Concomitant use of drugs that are metabolized by CYP3A4 (e.g., indinavir, erythromycin) may increase their clearance, which may be accompanied by a decrease in their serum concentrations.

Dexamethasone reduces the effectiveness of hypoglycemic drugs, antihypertensive drugs, praziquantel and natriuretics (it is necessary to increase the dose of these drugs); increases the activity of heparin, albendazole and potassium-sparing diuretics (if necessary, the dose of these drugs is reduced).

Dexamethasone may alter the effect of coumarin anticoagulants, so more frequent monitoring of prothrombin time is recommended during therapy. Antacids reduce the absorption of dexamethasone in the stomach.
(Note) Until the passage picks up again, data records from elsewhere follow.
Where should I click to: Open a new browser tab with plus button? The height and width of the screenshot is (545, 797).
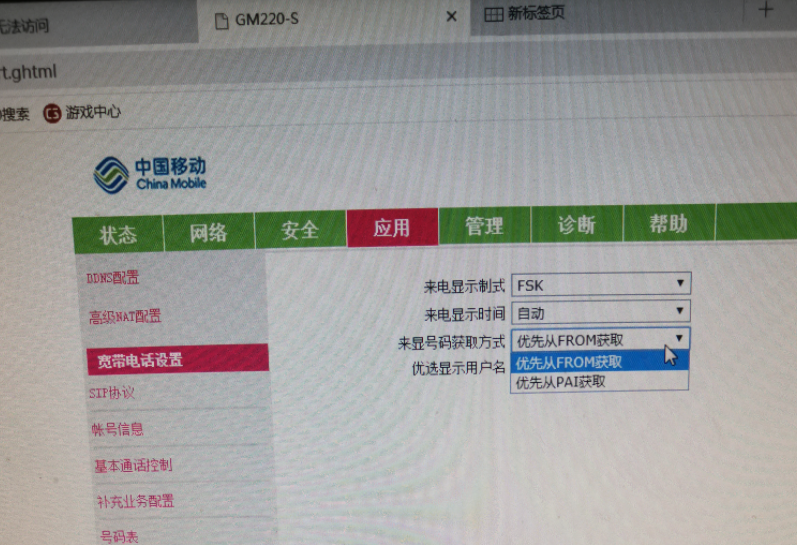pos(768,10)
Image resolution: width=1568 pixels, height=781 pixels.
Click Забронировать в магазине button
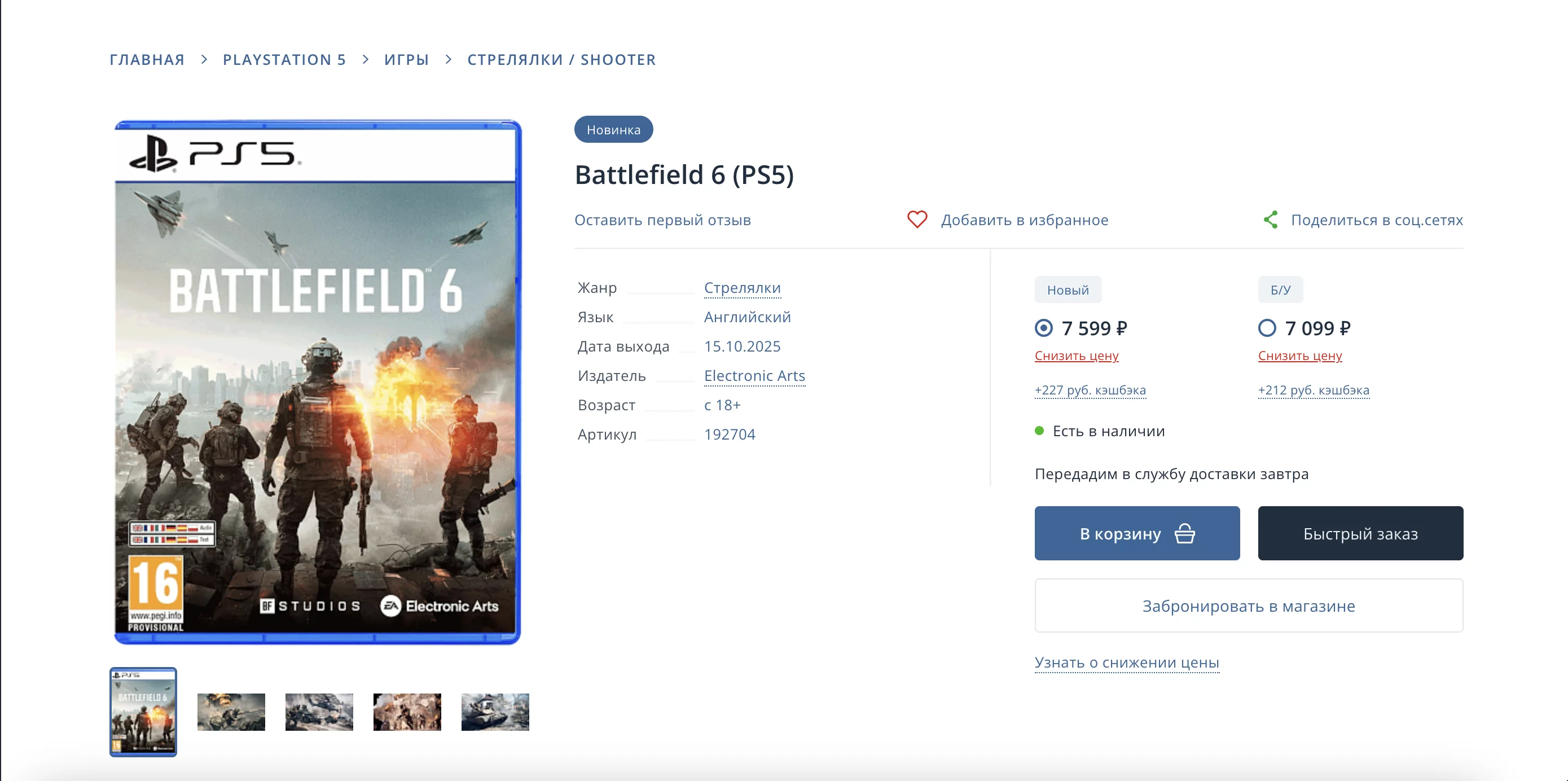(x=1249, y=606)
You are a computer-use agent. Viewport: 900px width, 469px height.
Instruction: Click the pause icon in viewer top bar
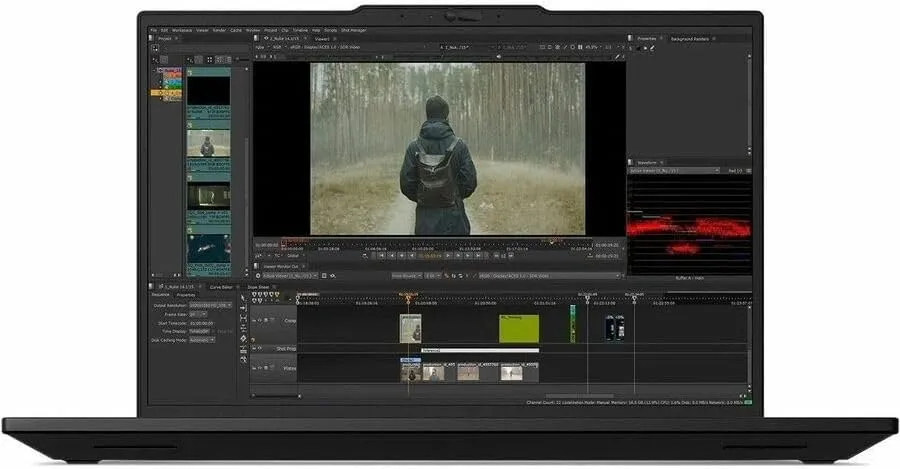pos(580,47)
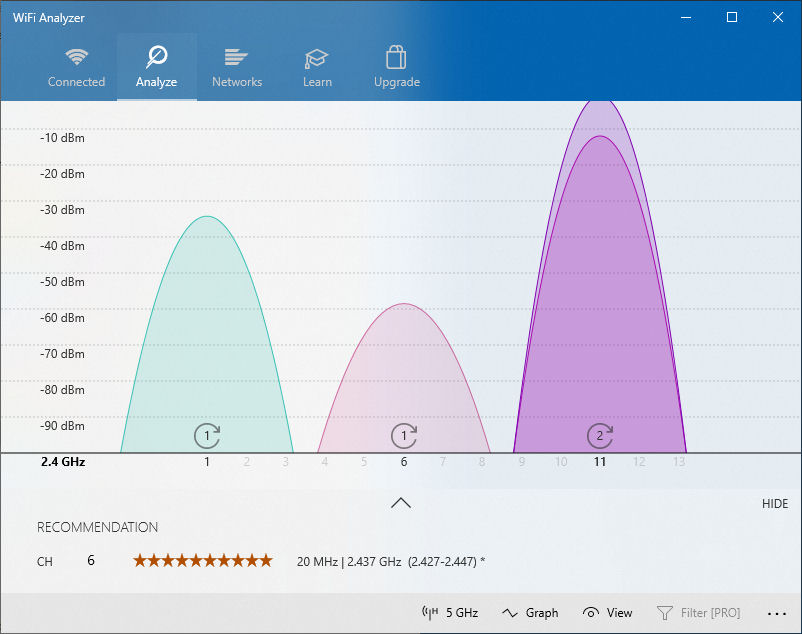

Smoking does not affect the pharmacokinetics of dexamethasone.

With simultaneous use of oral contraceptives, the T1/2 of glucocorticosteroids may increase, with a corresponding enhancement of their biological effects and an increase in the frequency of adverse side effects.

Concomitant use of ritodrine and dexamethasone during labor is contraindicated, as it may lead to maternal death due to pulmonary edema. Concomitant use of dexamethasone and thalidomide may cause toxic epidermal necrolysis.

Potential, therapeutically beneficial interactions: simultaneous use of dexamethasone and metoclopramide, diphenhydramine, prochlorperazine or 5-HT3 receptor antagonists (serotonin or 5-hydroxytryptamine type 3 receptors), such as ondansetron or granisetron, is effective in preventing nausea and vomiting caused by chemotherapy (cisplatin, cyclophosphamide, methotrexate, fluorouracil).

Storage Conditions

Store the drug at a temperature not exceeding 25°C (77°F), in the original packaging. Keep out of reach of children.

Shelf Life

Shelf life – 5 years. Do not use the drug after the expiration date.

Dispensing Status

The drug is dispensed by prescription.

Important Safety Information

This information is for educational purposes only and does not replace professional medical advice. Always consult your doctor before use. Dosage and side effects may vary. Use only as prescribed.